Source records
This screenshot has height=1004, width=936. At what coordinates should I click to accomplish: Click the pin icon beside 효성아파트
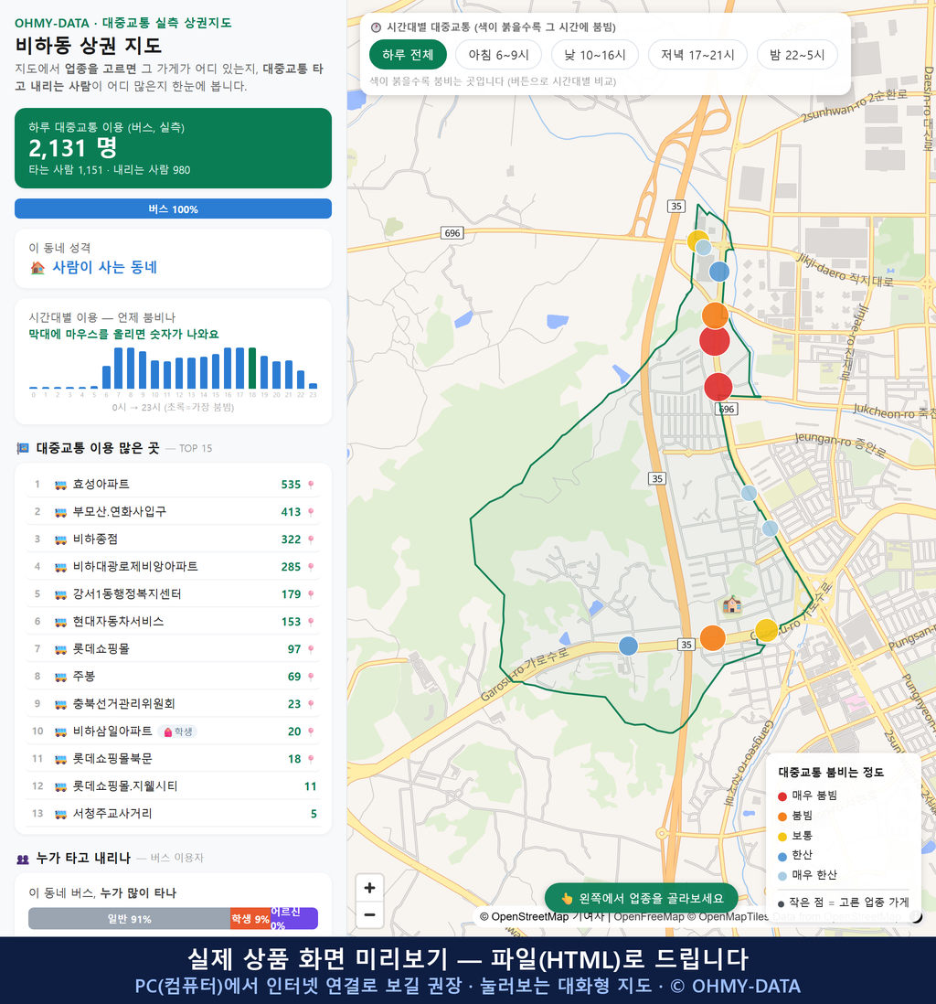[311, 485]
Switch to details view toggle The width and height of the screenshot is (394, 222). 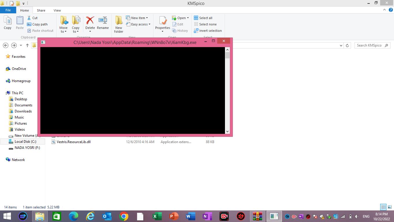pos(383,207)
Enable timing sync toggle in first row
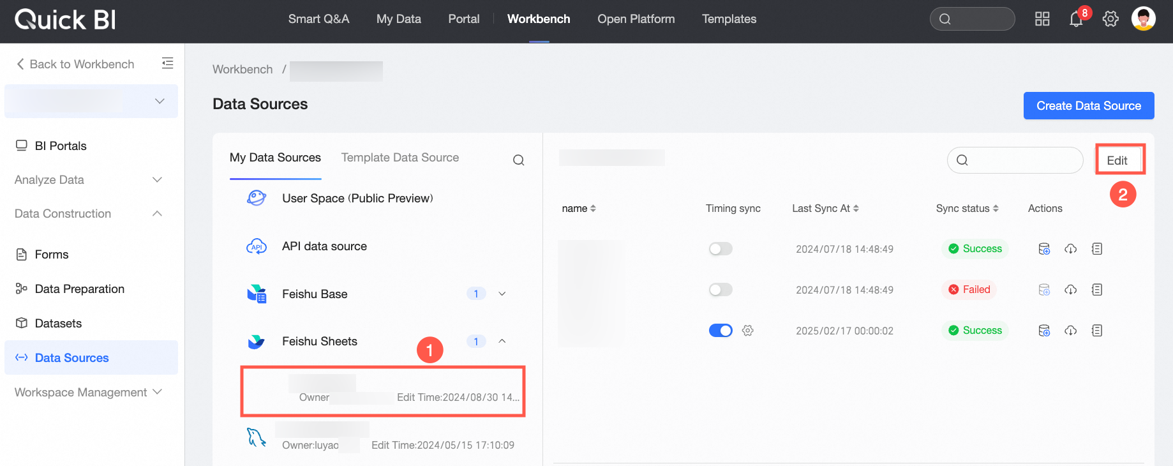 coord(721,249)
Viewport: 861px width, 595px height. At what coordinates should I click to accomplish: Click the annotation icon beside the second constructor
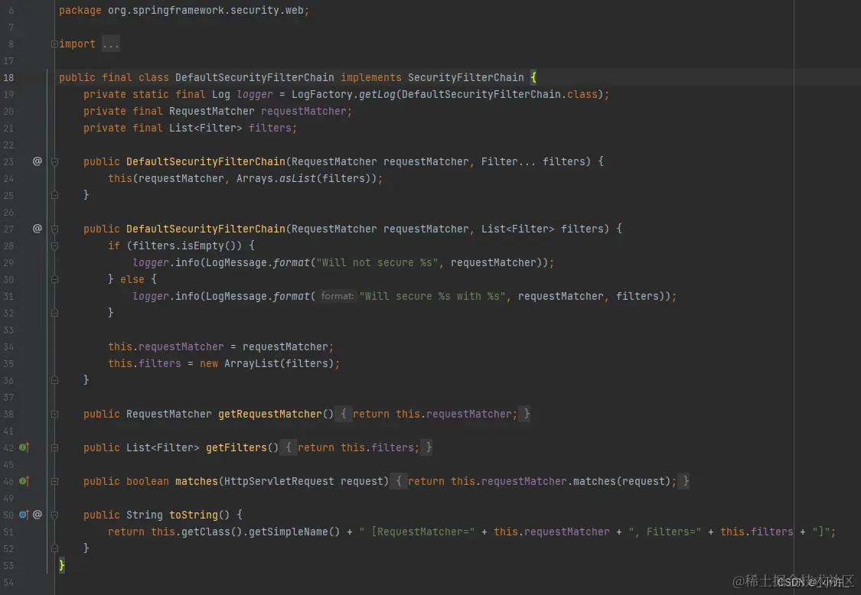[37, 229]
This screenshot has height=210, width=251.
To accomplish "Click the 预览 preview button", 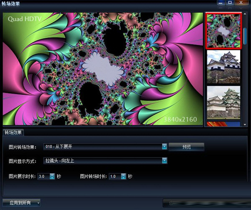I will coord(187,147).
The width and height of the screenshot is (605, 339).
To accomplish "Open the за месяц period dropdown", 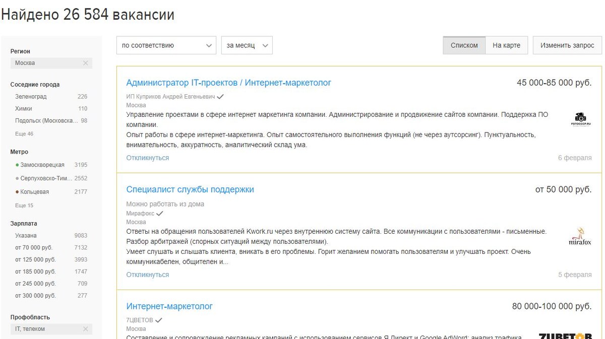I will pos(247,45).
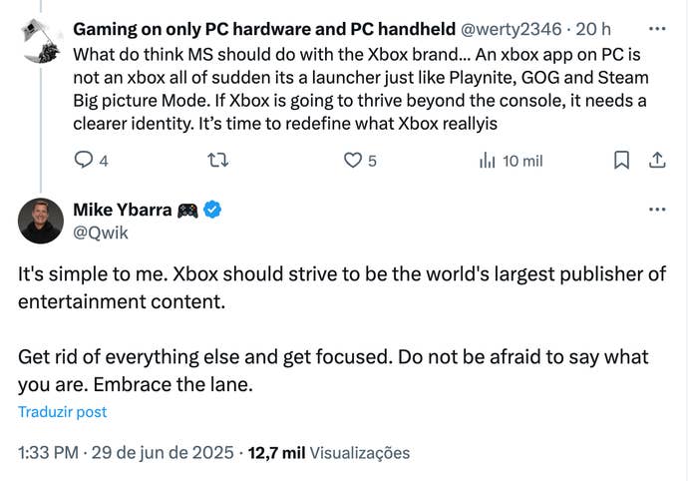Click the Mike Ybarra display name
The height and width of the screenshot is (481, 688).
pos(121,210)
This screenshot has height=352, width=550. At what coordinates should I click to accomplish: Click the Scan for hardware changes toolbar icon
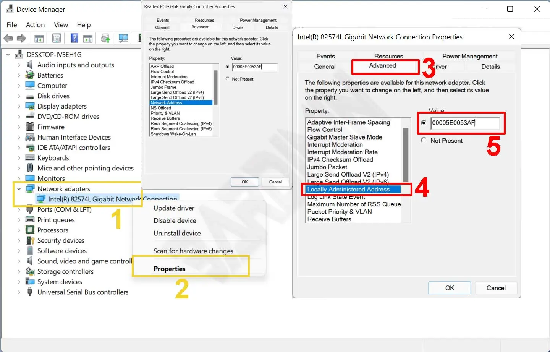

...

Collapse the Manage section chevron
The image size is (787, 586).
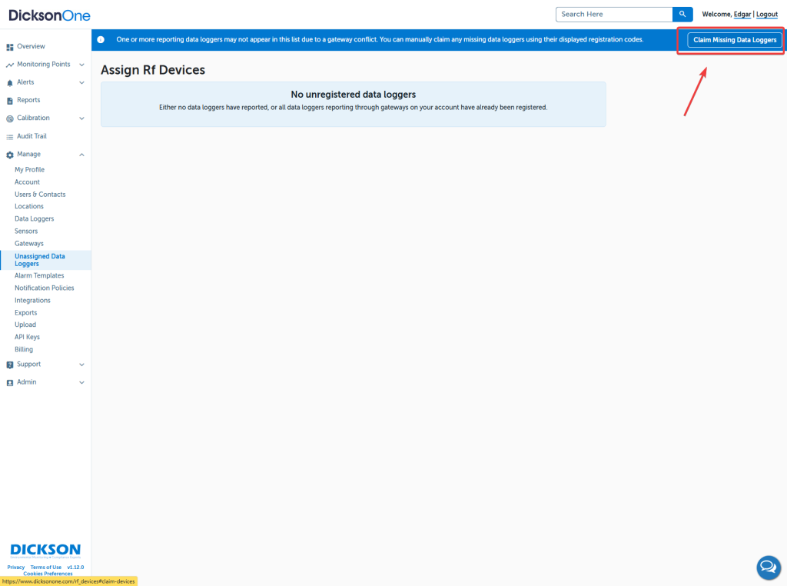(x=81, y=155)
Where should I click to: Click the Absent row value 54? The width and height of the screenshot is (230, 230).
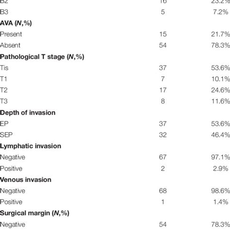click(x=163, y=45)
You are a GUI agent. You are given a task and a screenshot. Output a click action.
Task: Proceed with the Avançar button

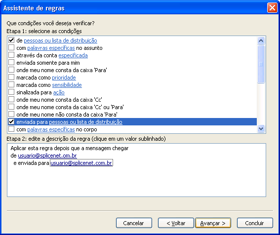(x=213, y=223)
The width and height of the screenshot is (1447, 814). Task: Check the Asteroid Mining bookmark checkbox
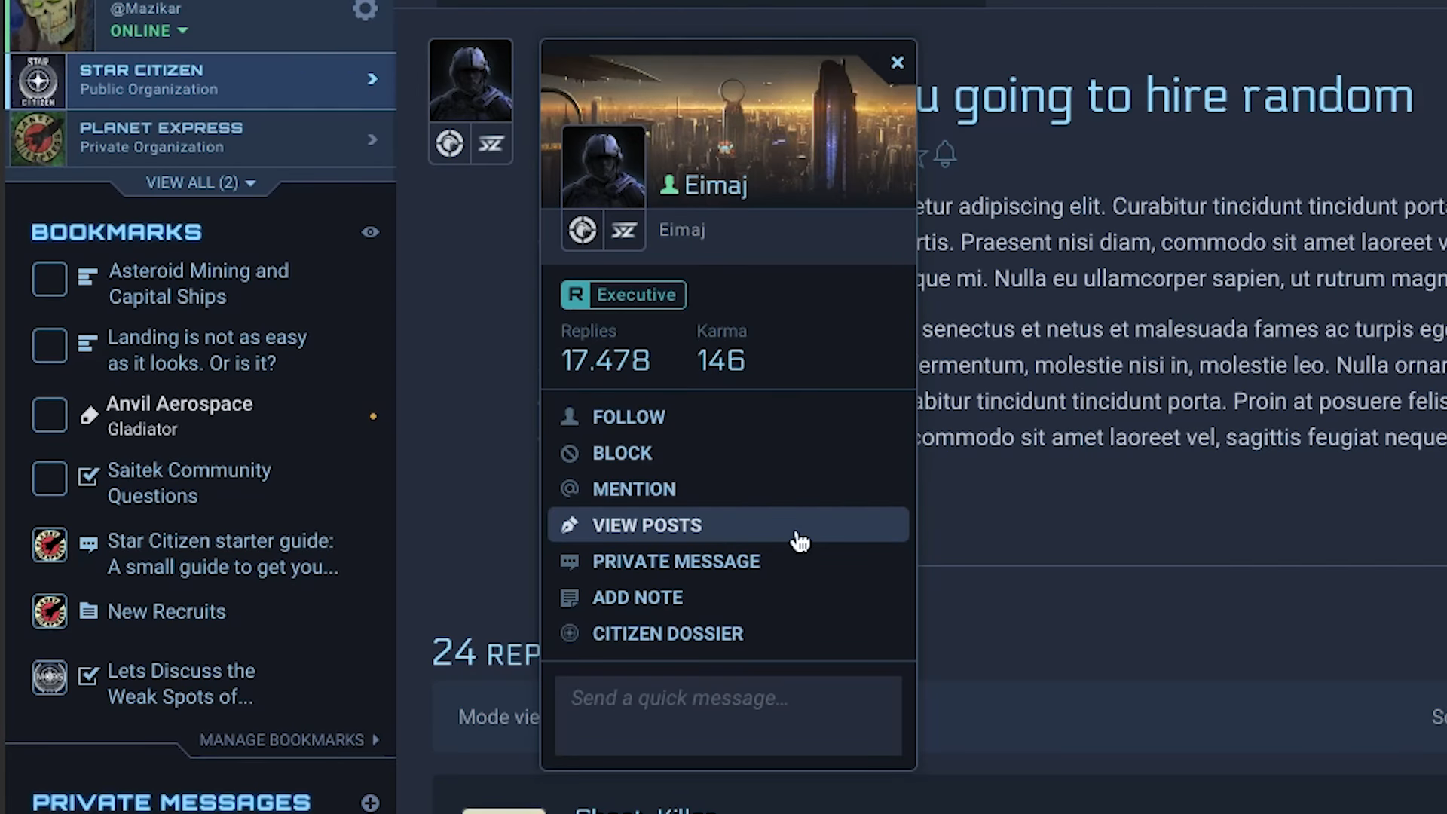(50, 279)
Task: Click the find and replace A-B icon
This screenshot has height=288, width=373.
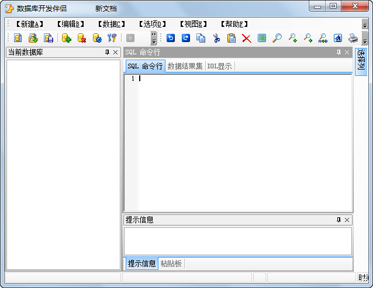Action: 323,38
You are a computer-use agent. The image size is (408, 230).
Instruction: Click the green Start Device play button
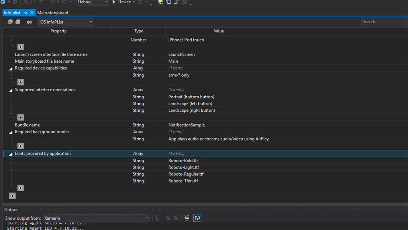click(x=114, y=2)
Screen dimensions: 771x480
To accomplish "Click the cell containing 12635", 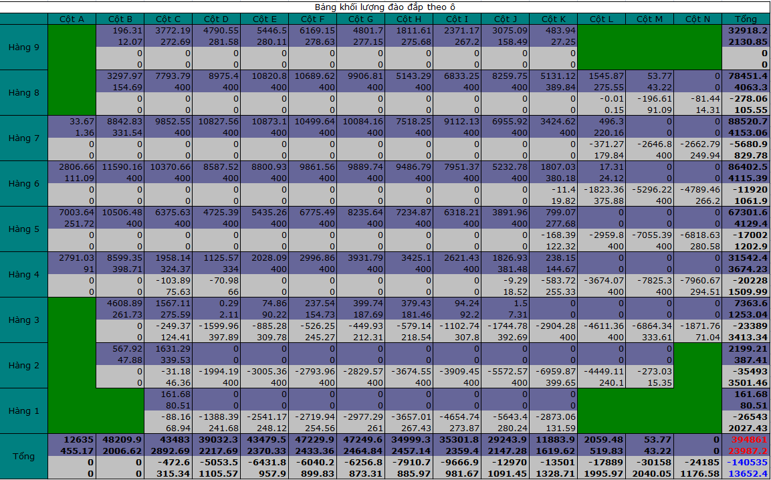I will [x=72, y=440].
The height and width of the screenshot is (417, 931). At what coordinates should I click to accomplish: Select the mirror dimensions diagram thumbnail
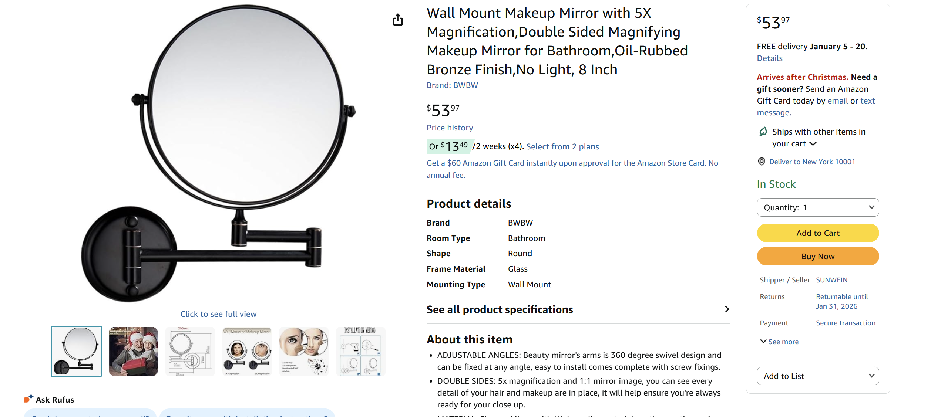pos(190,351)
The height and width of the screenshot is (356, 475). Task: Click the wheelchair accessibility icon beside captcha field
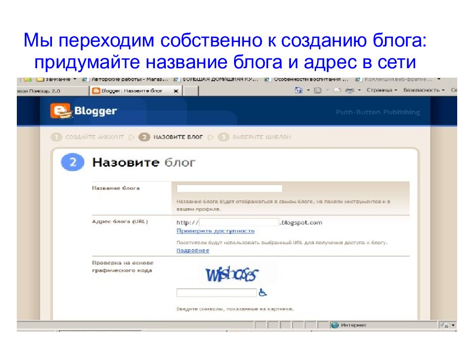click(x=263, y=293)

...

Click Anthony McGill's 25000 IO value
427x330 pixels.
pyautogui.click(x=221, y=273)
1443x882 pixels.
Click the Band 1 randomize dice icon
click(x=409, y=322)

Exercise
For each line above that carries the word "agent", copy it out.

Result
You are a GUI agent. You are given a task and a screenshot. Output a click action.
You are a computer-use agent. The image size is (408, 230).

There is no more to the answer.